パラ陸上競技で金メダル、佐藤友祈の強さの秘密。プレッシャーも緊張も言葉にして楽しむ (3ページ目)

  • 瀬長あすか●取材・文 text by Senaga Asuka
  • photo by Asahara Mitsuaki/X-1

「もともとパラスポーツについて知らなかったという方たちが、来場をきっかけにパラスポーツに興味を持ってくれたんです。僕のやっていたことは間違ってないなって感じられてさらに力をもらいました。SNSでファンの方々と交流する時間が練習にもすごく活きています」

 そう充実感を語っていた佐藤。現在、所属契約を結ぶモリサワの社員やSNSでつながった人たちによるオンライン壮行会で盛大に送り出され、決戦の時を迎えた。
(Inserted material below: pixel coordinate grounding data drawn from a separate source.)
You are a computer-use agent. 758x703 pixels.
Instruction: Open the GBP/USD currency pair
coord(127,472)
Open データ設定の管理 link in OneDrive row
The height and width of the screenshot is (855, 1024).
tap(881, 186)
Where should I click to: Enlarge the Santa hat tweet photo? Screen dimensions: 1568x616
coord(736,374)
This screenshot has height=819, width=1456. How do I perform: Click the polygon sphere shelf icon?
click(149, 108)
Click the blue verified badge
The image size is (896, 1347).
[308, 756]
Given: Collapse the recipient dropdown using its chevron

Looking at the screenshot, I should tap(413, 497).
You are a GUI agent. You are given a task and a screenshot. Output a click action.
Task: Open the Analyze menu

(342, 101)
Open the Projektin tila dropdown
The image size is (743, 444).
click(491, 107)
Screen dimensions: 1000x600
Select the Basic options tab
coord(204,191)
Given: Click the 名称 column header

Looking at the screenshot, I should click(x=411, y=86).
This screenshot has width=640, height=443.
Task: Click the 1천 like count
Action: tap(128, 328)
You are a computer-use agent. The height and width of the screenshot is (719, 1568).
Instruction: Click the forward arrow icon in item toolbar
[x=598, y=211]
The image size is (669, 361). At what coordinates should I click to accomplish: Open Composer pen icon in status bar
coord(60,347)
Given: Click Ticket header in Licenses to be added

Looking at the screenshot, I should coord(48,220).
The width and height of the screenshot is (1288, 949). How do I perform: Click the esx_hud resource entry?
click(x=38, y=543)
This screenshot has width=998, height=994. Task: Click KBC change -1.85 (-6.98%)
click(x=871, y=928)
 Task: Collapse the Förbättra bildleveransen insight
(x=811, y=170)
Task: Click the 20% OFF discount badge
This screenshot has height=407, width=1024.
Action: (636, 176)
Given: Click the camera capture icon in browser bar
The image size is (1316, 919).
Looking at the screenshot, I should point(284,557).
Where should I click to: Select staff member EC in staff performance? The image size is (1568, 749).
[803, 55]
 東京大会では400mでも1500mでもライバルのマーティンと激闘を繰り広げた。レース後、「怖さはなかったか」と尋ねる記者に対して首を横に振り、「僕の方が強いんだと、最後まで強い気持ちを持ち続けて走り続けることができた」と語った。勝つのは自分。常に金メダルという言葉を口にし、自らを信じたことが大舞台での勝利につながったに違いない。

「今回、パラリンピックレコードを更新して金メダルを2つ獲りました。次に残っているのは、世界記録を更新して2種目で金メダルを獲得することです。これは必ず達成します」

 パリこそ、有言実行。今大会は世界記録には届かなかったが、高い目標を口にしたことが金メダルの原動力になったことは間違いない。夢を持つ大切さを教えてくれる、プロアスリート佐藤の挑戦はこれからも続いていく。